Literature DB >> 16857949

Staphylococcus aureus adhesion via Spa, ClfA, and SdrCDE to immobilized platelets demonstrates shear-dependent behavior.

Niraj Procopio Evagrio George1, Qi Wei, Pyong Kyun Shin, Konstantinos Konstantopoulos, Julia M Ross.   

Abstract

OBJECTIVE: The objective of this study is to delineate the molecular mechanisms responsible for Staphylococcus aureus-platelet adhesion as a function of physiologically relevant wall shear stresses. METHODS AND
RESULTS: A parallel plate flow chamber was used to quantify adhesion of wild-type, Spa-, ClfA- and SdrCDE- strains to immobilized platelet layers. In the absence of plasma, adhesion increases with increasing wall shear rate from 100 to 5000 seconds(-1).

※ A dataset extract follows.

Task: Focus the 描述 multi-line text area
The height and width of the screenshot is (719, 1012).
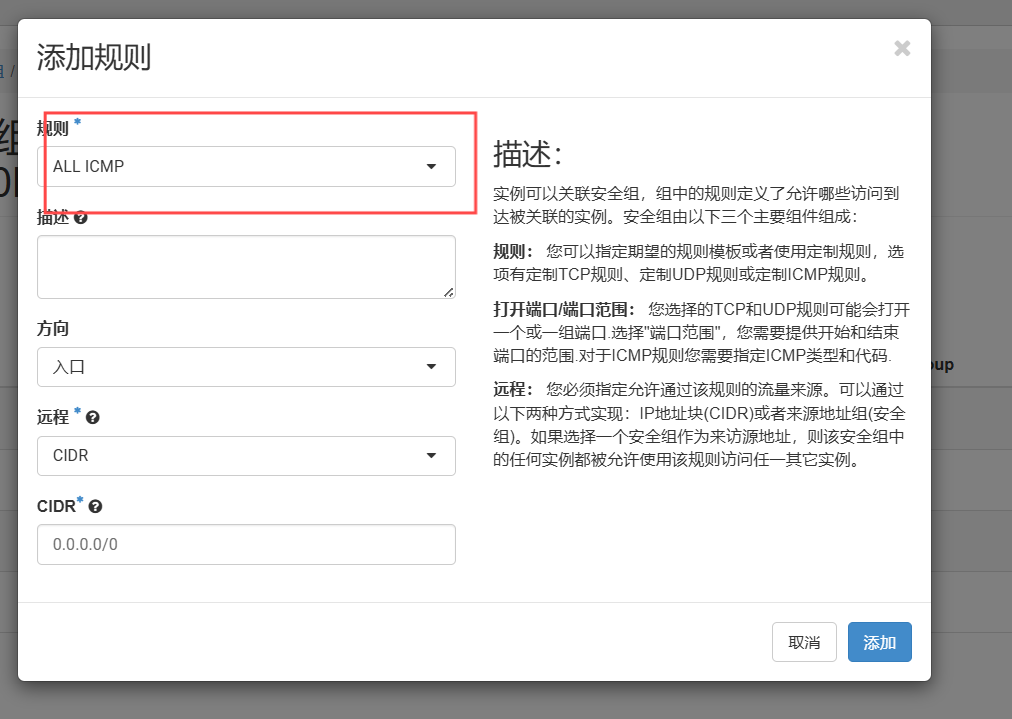Action: [246, 266]
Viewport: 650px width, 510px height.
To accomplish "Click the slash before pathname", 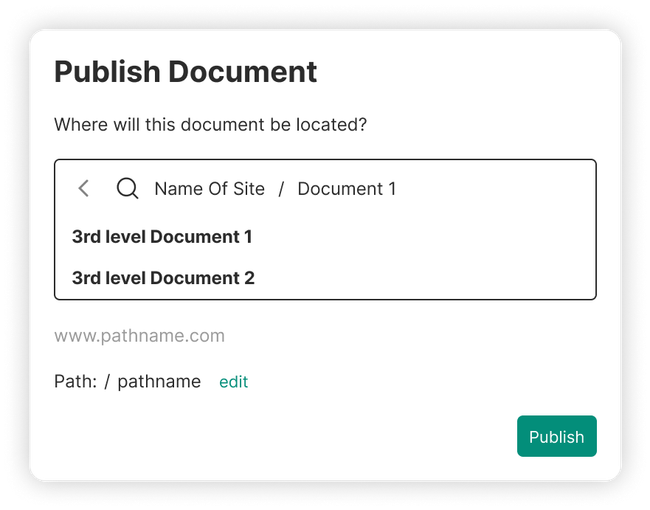I will [x=107, y=382].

The presence of plasma significantly enhances adhesion at all shear levels. Addition of exogenous fibrinogen yields adhesion levels similar to plasma in the lower shear regimes, but has a diminishing effect on potentiating adhesion at higher shear rates. Alternatively, as shear rate increases von Willebrand factor (VWF) plays an increasingly significant role in mediating binding.
CONCLUSIONS: Addition of plasma proteins potentiates S aureus-platelet interactions at all shear rates examined. Whereas fibrinogen plays a significant role in all shear regimes, VWF mediation becomes increasingly important as wall shear rate increases. Fibrinogen binding is dependent on bacterial adhesins ClfA and SdrCDE whereas Spa is the dominant receptor for VWF.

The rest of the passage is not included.